▶ Selected text:
# # #
IBC’s Biopharmaceutical Development and Production Week, usually held somewhere in southern California in March to attract the winter weary from the east coast and mid-west, was, as usual, very worthwhile in spite of the less than perfect weather typically expected in that part of the country. I found the two key notes given by Dr. Jens Vogel of Boehringer Ingelheim and Tina Larson of Genentech particularly enjoyable. Both talks focused on innovation and efficiency in process development and manufacturing.

Dr. Vogel began his talk by asking, “Does innovation in biologics CMC matter in a platform world?” He was referring to the increasing use of platform processes to reduce development time and cost to Proof of Concept (PoC) to develop the five to ten molecules it takes to successfully launch one molecule. Market forecasts show predict no, or limited, growth for branded pharmaceuticals in “developed” markets, i.e., US and Europe, and this is driving the markets towards generics and cost controls. In contrast, emerging markets are driving global pharmaceutical growth. These markets have rising incomes, the population of which can now afford more expensive biopharmaceuticals; however pharmaceutical companies serving these areas may require local manufacturing for access to certain emerging markets. Based on these trends, it’s logical to question the significance of innovation in biologics CMC when global markets require fast and flexible development, fine control of critical quality attributes (CQA), and flexible manufacturing concepts.

While Dr. Vogels’ talk focused on development stage products, Ms. Larson approached the innovation and efficiency question from the commercial manufacturing perspective. She posed the question, “Is there any need for ‘innovation’ in an industrializing sector?” Ironically, even with Genetech’s extensive batch history, batch inconsistency is still a problem for some of their commercial products. Ms. Larson discussed manufacturing technology approaches to address batch inconsistencies which included equipment and facility design such as flows, sanitization and chromatography column packing; automation such as algorithms and manufacturing execution systems (MES); sensors and data technology such as trouble shooting and fault detection and prevention; and raw materials such characterization and specifications and monitoring and control. She went on to describe several examples of manufacturing innovation driven by the maturation of the antibody industry that included overall data management, at-line cell culture analysis, improved purification measurement, at-line endotoxin testing, column packing robustness, cleaning and materials of construction, disposable chromatography equipment, novel drug formats like knob-into-hole bi-specific antibodies and ADCs, facilities of the future and drug delivery.
# # #
▶ Listed entries:

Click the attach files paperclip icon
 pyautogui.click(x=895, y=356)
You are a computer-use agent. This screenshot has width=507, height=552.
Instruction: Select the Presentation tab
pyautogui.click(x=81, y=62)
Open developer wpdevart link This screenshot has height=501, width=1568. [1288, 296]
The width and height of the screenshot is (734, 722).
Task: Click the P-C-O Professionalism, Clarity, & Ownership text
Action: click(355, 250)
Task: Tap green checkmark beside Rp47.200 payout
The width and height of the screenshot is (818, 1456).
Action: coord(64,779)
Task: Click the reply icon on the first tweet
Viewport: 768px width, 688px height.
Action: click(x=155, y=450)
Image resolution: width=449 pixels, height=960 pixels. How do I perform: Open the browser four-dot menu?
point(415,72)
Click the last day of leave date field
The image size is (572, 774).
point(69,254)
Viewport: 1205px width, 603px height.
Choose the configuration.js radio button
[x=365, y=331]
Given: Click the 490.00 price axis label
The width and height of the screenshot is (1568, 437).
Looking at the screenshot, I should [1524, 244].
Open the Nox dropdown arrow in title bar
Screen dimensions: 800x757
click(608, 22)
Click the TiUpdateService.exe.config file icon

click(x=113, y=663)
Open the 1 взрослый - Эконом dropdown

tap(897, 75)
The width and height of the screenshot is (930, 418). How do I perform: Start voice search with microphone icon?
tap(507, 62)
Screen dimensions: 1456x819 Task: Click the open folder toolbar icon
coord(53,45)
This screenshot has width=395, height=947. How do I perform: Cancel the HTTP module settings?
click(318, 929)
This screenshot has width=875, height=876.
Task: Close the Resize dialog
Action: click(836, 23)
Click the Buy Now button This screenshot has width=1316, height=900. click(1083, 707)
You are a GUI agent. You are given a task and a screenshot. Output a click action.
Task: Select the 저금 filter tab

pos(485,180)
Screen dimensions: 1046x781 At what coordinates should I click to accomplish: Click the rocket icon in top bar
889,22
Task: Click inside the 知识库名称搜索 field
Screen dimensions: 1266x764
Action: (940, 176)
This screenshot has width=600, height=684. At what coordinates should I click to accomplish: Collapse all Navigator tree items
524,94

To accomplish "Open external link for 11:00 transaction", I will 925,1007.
# # #
▶ Exercise tasks:
1) Reproduce the conference summary from "IBC’s Biopharmaceutical Development" to "development and manufacturing.".
2) According to the conference summary, why are markets in the US and Europe moving toward generics and cost controls? Answer in one to three sentences.
The rows aren't needed for what comes next.

▶ Solved tasks:
1)
IBC’s Biopharmaceutical Development and Production Week, usually held somewhere in southern California in March to attract the winter weary from the east coast and mid-west, was, as usual, very worthwhile in spite of the less than perfect weather typically expected in that part of the country. I found the two key notes given by Dr. Jens Vogel of Boehringer Ingelheim and Tina Larson of Genentech particularly enjoyable. Both talks focused on innovation and efficiency in process development and manufacturing.

2) Market forecasts predict no growth, or only limited growth, for branded pharmaceuticals in these developed markets. That outlook is driving them toward generics and cost controls.